In summary, we demonstrated that LIMCH1-EVs in women with PE increase endothelial permeability, a feature associated with PE. We believe that these findings will lead to improvements in the clinical outcomes of women with PE. Further studies are necessary to deepen our understanding of LIMCH1-EVs as potential markers of severe PE and as therapeutic targets for Eo-PE.

MATERIALS AND METHODS

Study population and serum sample collection

Serum samples were collected from patients with Eo-PE after diagnosis (n = 7) and from control pregnant women (n = 9) who provided written informed consent and delivered at Nagoya University Hospital between January 2014 and March 2022. PE was diagnosed when women developed hypertension (≥140/90 mmHg) during pregnancy complicated by maternal organ damage or uteroplacental insufficiency according to the guideline (50). The PE and control groups were matched for maternal age, body mass index, and gestational age at the time of blood collection. After peripheral venous blood sample collection, blood samples were immediately centrifuged at 3000 rpm for 10 min at 4°C and the serum was kept at −80°C until use. The study protocol was approved by the Institutional Ethics Board of Nagoya University (approval number: 2017-0302, approval date: 09 November 2017).

Cell culture

Human choriocarcinoma cell lines (JAR and BeWo) were purchased from the American Type Culture Collection (ATCC, Manassas, VA, USA). JAR was cultured in Dulbecco’s modified Eagle’s medium (DMEM, 4500 mg/liter glucose, Nacalai Tesque Inc., Kyoto, Japan) supplemented with 10% fetal bovine serum (FBS) and 1% penicillin-streptomycin at 37°C in 5% CO2. BeWo was cultured in Ham’s F-12 medium (FUJIFILM Wako Pure Chemical Corporation, Osaka, Japan) supplemented with 10% FBS and 1% penicillin-streptomycin at 37°C in 5% CO2. HUVECs were obtained from ATCC and cultured in endothelial cell growth medium (EGM-2 supplemented with a bullet kit; catalog no. CC-3162; Lonza, USA) at 37°C in 5% CO2.

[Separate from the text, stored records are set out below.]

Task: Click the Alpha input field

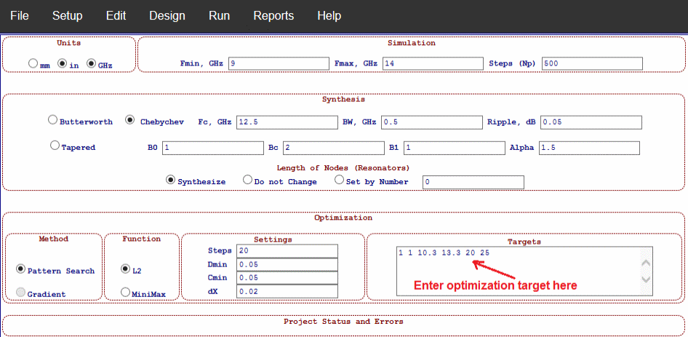Action: tap(588, 148)
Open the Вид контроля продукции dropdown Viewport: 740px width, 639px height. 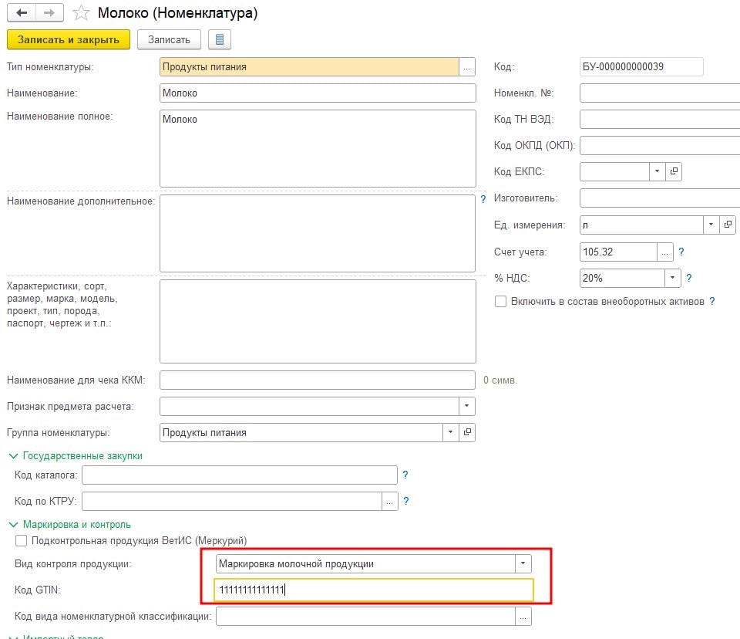point(523,563)
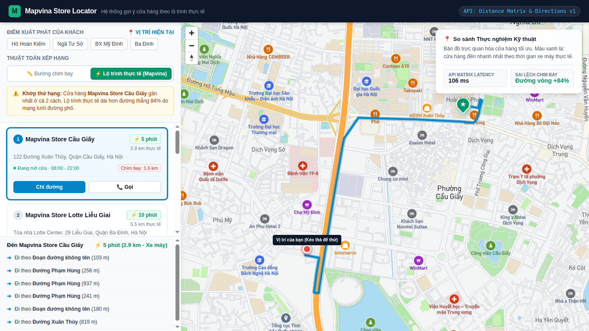Click the Mapvina M logo

(x=15, y=11)
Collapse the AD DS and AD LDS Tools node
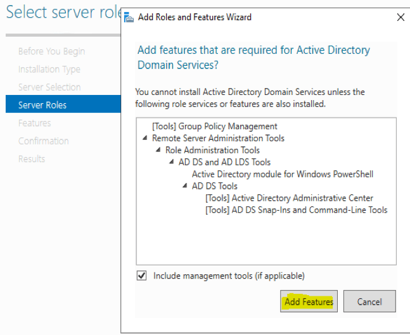 [172, 162]
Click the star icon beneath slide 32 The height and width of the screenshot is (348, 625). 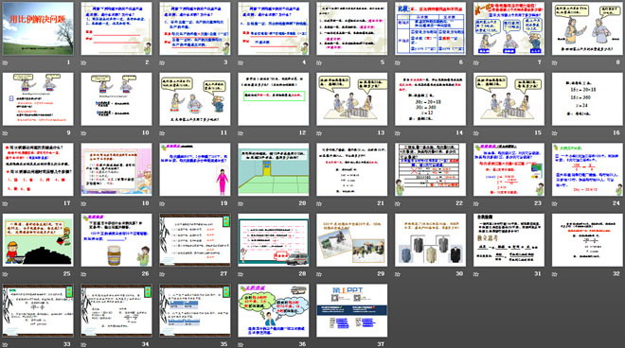pos(554,274)
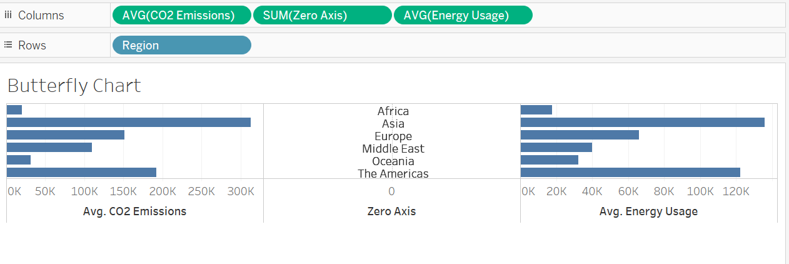The height and width of the screenshot is (264, 789).
Task: Click the Europe CO2 Emissions bar
Action: tap(66, 135)
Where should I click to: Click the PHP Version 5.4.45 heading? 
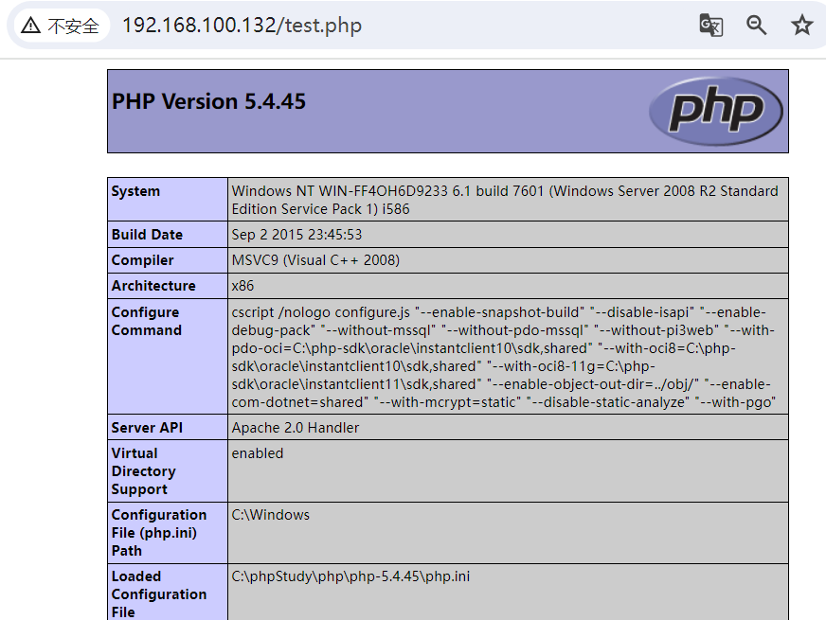click(x=209, y=102)
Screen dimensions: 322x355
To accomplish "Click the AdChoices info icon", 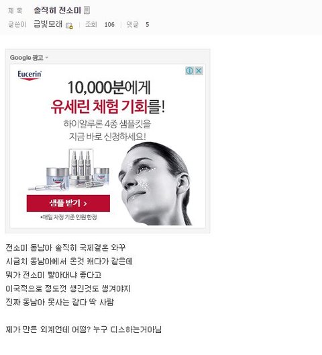I will click(189, 71).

EV purification and analysis

The EV isolation method used in this study adhered to the standard principles of the International Society for Extracellular Vesicles (20, 51, 52). We isolated sEVs in our experiments. The cells were washed with PBS, and the culture medium was replaced with advanced DMEM (Thermo Fisher Scientific Inc., USA) for JAR cells and Ham’s F-12 (FUJIFILM Wako Pure Chemical Corporation) supplemented with 2% exosome-depleted FBS (EXO-FBS-50A-1, SBI, Japan) for BeWo cells. After incubation for 48 hours, the conditioned medium (CM) was collected and centrifuged at 2000g for 10 min at 4°C. To thoroughly remove cellular debris, the supernatant was filtered through a 0.22-μm filter (Corning, USA). CM was used for EV isolation.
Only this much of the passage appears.